On aimerait lancer une campagne de crowdfunding dans les mois à venir, pour créer des petits tickets de subvention aux porteurs de projets naissants les plus prometteurs pour qu’ils puissent se lancer, jouer ce rôle de « love money », ce coup de pouce généralement donné par les familles, de départ à laquelle ils n’auraient peut-être pas accès.
Pouvez-vous détailler les quatre formes d’engagement possibles ? Quels sont les profils que vous recherchez ?
Aujourd’hui JMA est à la recherche de :
Jeunes bénévoles, passionnés par le continent et avec une forte envie de s’engager, qui souhaitent porter l’association avec nous. Je suis d’ailleurs à la recherche de quelqu’un pour nous épauler dans nos différentes actions d’influence et de production en amont du sommet Afrique-France.

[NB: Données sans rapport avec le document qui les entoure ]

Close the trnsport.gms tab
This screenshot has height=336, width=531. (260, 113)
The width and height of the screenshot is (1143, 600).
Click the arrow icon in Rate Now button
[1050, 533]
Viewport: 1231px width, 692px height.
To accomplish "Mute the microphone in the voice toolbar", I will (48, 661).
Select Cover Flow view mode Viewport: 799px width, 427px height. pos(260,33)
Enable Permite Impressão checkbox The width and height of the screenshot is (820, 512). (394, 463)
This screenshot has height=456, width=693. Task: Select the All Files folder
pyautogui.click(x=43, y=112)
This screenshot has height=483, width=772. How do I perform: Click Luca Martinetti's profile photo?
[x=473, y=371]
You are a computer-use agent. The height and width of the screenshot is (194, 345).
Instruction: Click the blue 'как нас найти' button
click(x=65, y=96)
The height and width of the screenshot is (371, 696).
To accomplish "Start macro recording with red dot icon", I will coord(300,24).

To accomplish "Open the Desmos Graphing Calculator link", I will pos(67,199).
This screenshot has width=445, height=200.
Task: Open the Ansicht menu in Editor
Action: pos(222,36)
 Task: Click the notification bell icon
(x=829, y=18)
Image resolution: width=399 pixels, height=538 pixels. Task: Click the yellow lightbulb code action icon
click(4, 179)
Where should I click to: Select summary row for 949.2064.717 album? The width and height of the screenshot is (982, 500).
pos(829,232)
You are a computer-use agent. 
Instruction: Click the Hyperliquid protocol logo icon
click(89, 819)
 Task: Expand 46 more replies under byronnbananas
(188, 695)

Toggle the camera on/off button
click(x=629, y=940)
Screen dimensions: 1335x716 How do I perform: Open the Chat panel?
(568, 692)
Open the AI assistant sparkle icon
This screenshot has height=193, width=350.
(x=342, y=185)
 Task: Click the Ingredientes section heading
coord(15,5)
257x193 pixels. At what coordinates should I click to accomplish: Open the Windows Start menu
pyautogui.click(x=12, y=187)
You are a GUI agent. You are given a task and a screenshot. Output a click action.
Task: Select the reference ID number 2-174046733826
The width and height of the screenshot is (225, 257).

À bon entendeur…
Nous sommes aussi à la recherche de jeunes experts, qui souhaitent prendre position sur un sujet de politique publique qui leur tient à cœur, autour de nos thématiques clés.
Des profils « advisors », des personnes établies dans leurs écosystèmes qui partagent nos valeurs et veulent nous accompagner dans cette aventure, et nous apporter conseils et soutien.
Et évidemment, nous lançons un appel à tous les afro-optimistes de tous bords de suivre nos actions, participer à nos évènements, ou simplement nous partager leur vision des Afriques de demain. Notre ambition, c’est de la construire tous ensemble.